Анна Николаевна, бедная, ужасно сконфузилась, когда, очнувшись от жаркой беседы, обнаружила пустое блюдце и поджатые губы хозяйки стола. Муттер вспыхнула, вскочила, распрощалась наспех, подхватила меня и опрометью бросилась со двора...

Надолго, навсегда запомнил я истину с тех пор: в гостях хоть с голоду умри, а лишнего кусочка трогать не смей!

Ко всему прочему в тот вечер мне крепко икнулось слопанными дармовыми конфетами: в животе всё слиплось, меня мутило, и долго ещё потом я не мог без содрогания смотреть на приторные подушечки. В своём детстве я ещё не раз пугал Анну Николаевну, переедая-отравляясь то тем, то другим лакомством. Дорвавшись до желанного и редкого продукта, я уже не мог остановиться и старался натрескаться впрок.

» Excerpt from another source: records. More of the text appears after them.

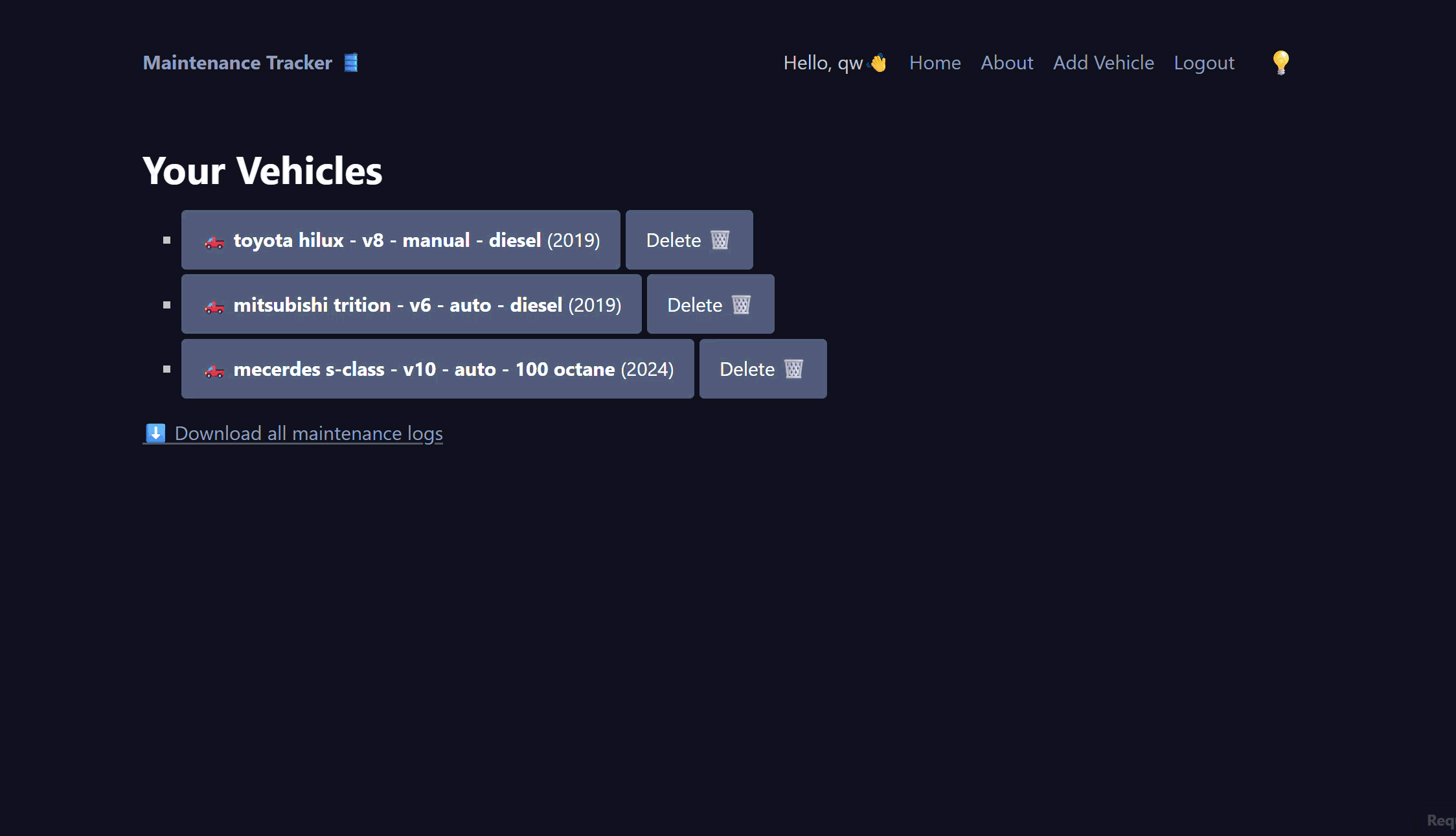Click the Maintenance Tracker brand title
Screen dimensions: 1456x836
[x=237, y=63]
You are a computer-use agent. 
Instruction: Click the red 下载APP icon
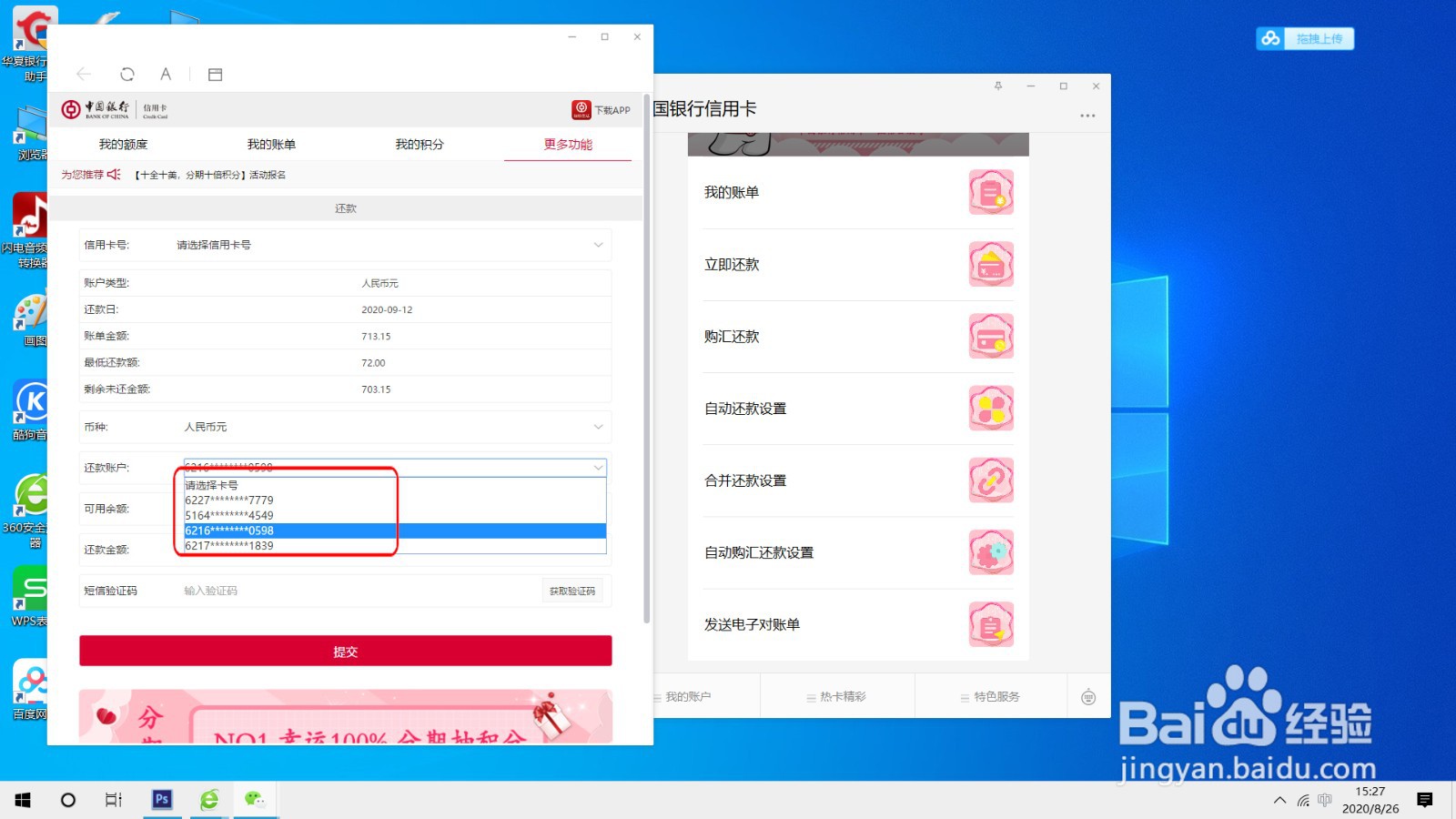point(582,109)
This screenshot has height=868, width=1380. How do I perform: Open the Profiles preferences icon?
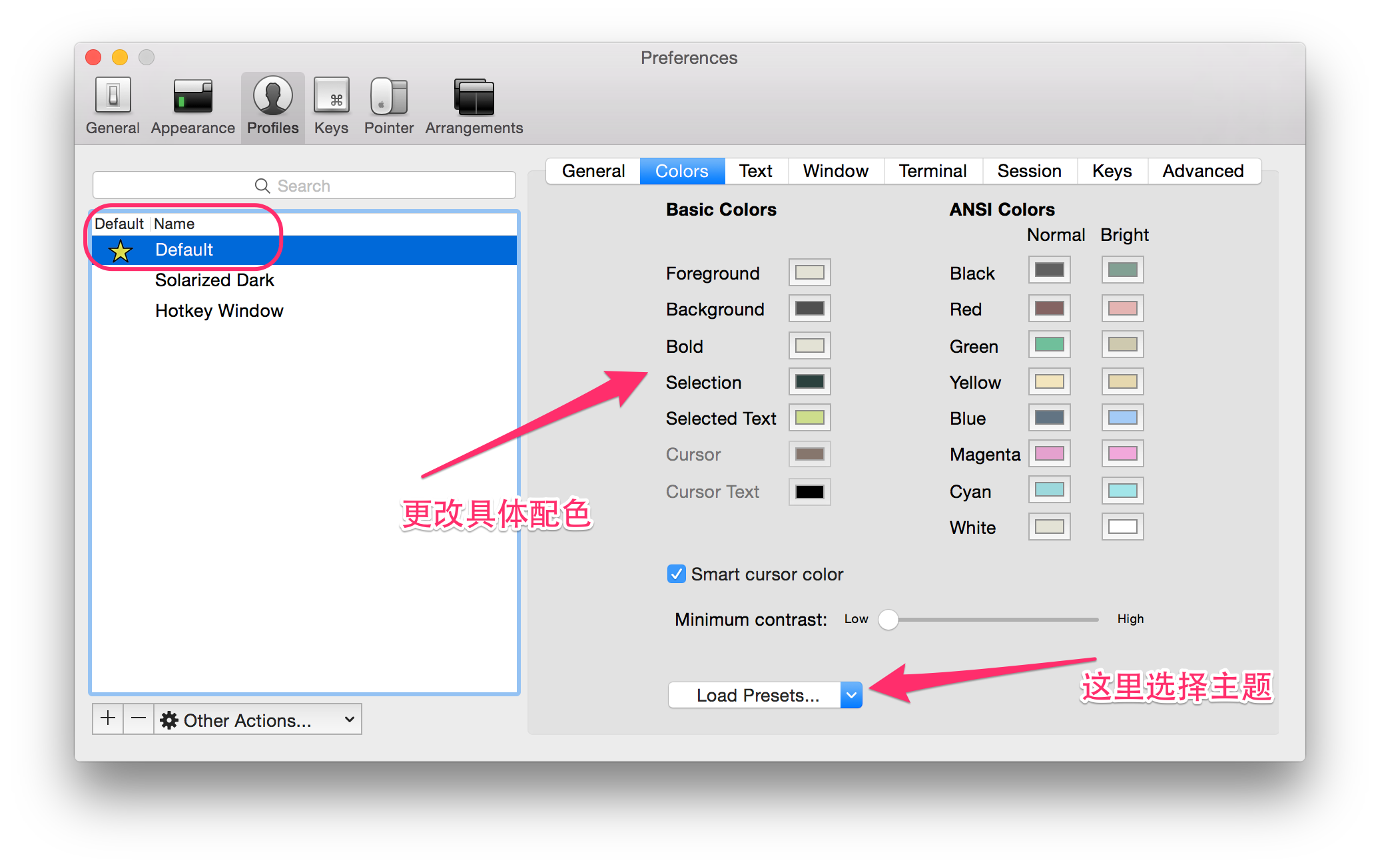272,103
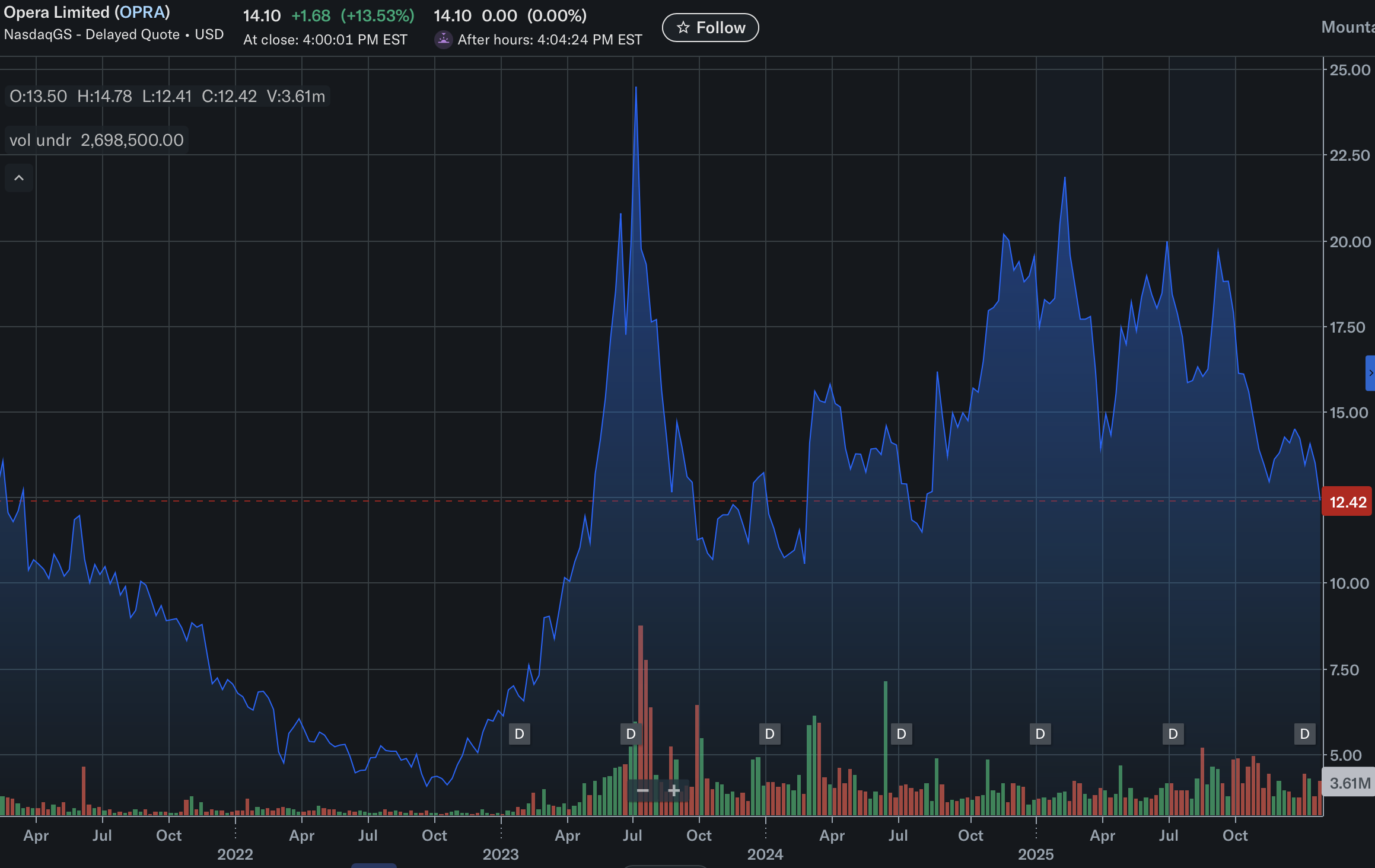Open the Mountain chart type dropdown
Viewport: 1375px width, 868px height.
click(1348, 27)
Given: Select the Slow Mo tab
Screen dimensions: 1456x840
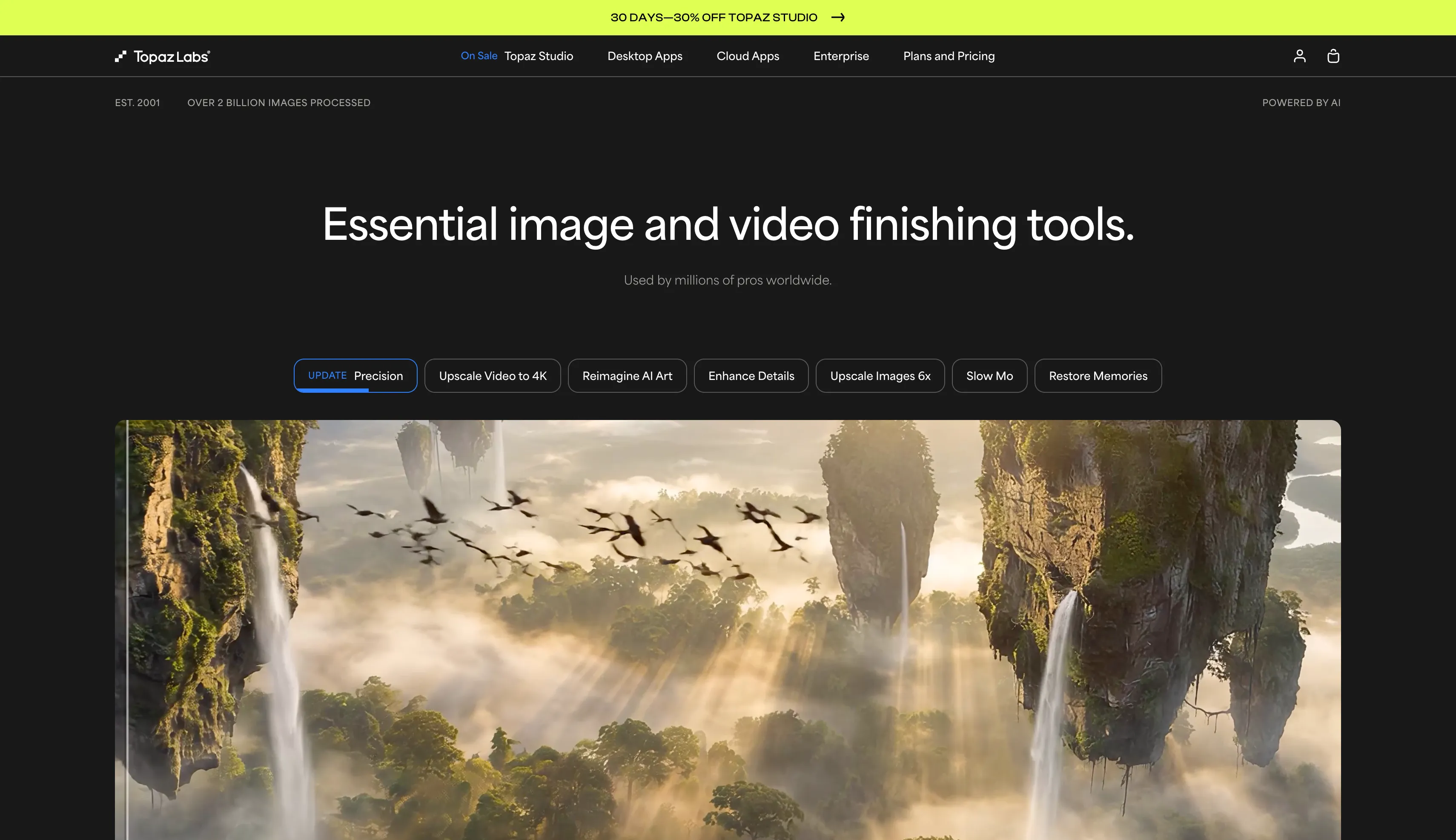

Так, в своё время объелся я до отвращения, до рвоты мороженым, потом вафлями, затем грецкими орехами, однажды перестарался с халвой и особенно сильно страдал как-то, выпив от голодной жадности зараз штук десять сырых яиц - мать еле меня откачала...

И вообще муттер нашей скучать с нами не приходилось. Хотя ярыми озорниками мы с сестрёнкой не были, но при всей нашей тихости, скромности и даже застенчивости, мы, как и все дети, вытворяли порой невероятное, попадали иной раз в приключения и катастрофы. Люба в детстве была чуть поживее, побойчее меня. На фотографии заиграевской поры это очень наглядно просматривается. Мы стоим с сестрой на табуретках на фоне греческого колоннадного пейзажа - такой задник в фотоателье. Хотя моя табуретка повыше, я всё равно едва достаю макушкой до носа Любы. Мы с ней явно лысоваты, видимо, фотосъемка случилась вскоре после больницы. Мы оба в сандалиях. На мне - сатиновые шаровары на вырост: покрывают меня от сандалет и до самых до подмышек. На Любе - платьишко в крупный горошек открывает подозрительно тёмные коленки. И какие разные у нас мины, какие взгляды: стиснутые сурово губы, напряженно вытаращенные глаза и сжатые кулачонки у меня; бедовый взгляд, бесшабашная улыбка и независимо выпяченное пузцо у Любашки. Нет, явно она жила тогда более энергически, двигалась резче и чаще.

Она, Люба, и затаскивала меня в какие-нибудь авантюры, толкала непроизвольно в омут опасности. Как-то поволокла меня с собой к подружкам. Придумали игру, похожую несколько на испанскую корриду. У соседей взобрались мы на крышу стайки и через щели в крыше принялись дразнить бычка, обитавшего в этом сарайчике. Телок скоро вконец ошалел от тычков палками, от криков и плевков, заметался по хлеву, замычал раздражённо. И вдруг - нате вам! - не под кем-нибудь, а именно подо мной, хотя я единственный из разбойничьей шайки участия в травле бедной животины не принимал, с треском проломилась тесина, и я ухнул в преисподнюю к разъярённому зверю. Мало того, в момент приземления я, видимо, уже начал орать, и мой злосчастный язык очутился меж зубами: клац!